1969 drama/documentary hybrid
Plot: A news reporter tries to hook up with a woman while America goes nutsy.
With our current political climate, it was really interesting to watch this now. America was crazy in the late-60s, and America is crazy now. This is a blend of footage shot during a violent Democratic convention in Chicago and a story constructed with actors and actresses. I'm not sure how much Haskell Wexler wrote this and how much he shaped his story around what was happening in Chicago at that particular time. Undeniably, what we have 45 years later is important as a historical document but also still relevant, in ways that are both sad and scary.

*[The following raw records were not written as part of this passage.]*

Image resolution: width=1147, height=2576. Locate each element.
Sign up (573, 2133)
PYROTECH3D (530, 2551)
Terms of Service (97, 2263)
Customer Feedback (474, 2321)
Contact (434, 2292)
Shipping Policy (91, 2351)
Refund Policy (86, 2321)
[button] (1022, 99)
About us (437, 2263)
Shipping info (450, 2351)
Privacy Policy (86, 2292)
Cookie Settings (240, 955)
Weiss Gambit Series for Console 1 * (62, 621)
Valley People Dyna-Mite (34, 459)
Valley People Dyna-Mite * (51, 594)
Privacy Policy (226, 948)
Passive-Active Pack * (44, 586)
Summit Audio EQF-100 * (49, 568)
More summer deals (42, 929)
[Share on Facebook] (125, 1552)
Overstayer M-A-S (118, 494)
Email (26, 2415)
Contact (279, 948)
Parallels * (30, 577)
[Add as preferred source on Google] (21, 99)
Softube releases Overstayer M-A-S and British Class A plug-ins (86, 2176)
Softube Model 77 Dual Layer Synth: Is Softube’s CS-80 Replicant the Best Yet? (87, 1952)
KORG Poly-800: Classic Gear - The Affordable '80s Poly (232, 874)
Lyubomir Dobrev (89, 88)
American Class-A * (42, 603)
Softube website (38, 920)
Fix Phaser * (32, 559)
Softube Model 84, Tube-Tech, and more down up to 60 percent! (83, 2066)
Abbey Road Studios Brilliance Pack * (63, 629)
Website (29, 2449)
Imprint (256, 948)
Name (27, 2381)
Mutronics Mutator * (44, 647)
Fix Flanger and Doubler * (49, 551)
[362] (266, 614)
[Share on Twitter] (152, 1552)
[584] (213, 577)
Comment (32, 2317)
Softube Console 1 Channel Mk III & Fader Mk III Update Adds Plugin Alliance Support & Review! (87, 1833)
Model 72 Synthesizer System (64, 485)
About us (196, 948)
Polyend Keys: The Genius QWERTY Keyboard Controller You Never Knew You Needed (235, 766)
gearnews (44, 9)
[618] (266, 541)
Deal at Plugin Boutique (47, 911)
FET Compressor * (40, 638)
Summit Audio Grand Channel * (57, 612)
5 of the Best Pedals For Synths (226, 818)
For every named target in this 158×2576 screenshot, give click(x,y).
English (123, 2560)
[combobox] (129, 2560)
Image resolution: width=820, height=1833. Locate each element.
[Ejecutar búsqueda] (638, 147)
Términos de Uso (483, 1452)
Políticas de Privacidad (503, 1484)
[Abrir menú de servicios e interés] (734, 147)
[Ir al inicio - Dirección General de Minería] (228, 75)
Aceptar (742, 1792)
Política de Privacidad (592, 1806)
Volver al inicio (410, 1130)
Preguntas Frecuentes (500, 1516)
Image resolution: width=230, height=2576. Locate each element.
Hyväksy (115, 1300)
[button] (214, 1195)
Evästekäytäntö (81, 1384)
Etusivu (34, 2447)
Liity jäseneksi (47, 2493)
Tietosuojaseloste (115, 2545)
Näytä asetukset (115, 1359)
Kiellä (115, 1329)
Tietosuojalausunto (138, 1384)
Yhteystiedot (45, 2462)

I've never seen anything else Haskell Wexler has directed. He's maybe known more for his work as a cinematographer (One Flew Over the Cuckoo's Nest, The Conversation, Who's Afraid of Virginia Woolf?), and although there's nothing flashy going on with the camera work here, it's Wexler's eye that really makes this work. His camera has a way of capturing the chaos while simultaneously making some sense of it.
You have to give credit to the actors and actresses as well, especially Robert Forster. There wasn't a moment in this when I saw what they were doing as performances. They blended into the reality so perfectly, and that's exactly what they needed to do.
It was nice hearing the music of Frank Zappa and the Mothers of Invention in there, too.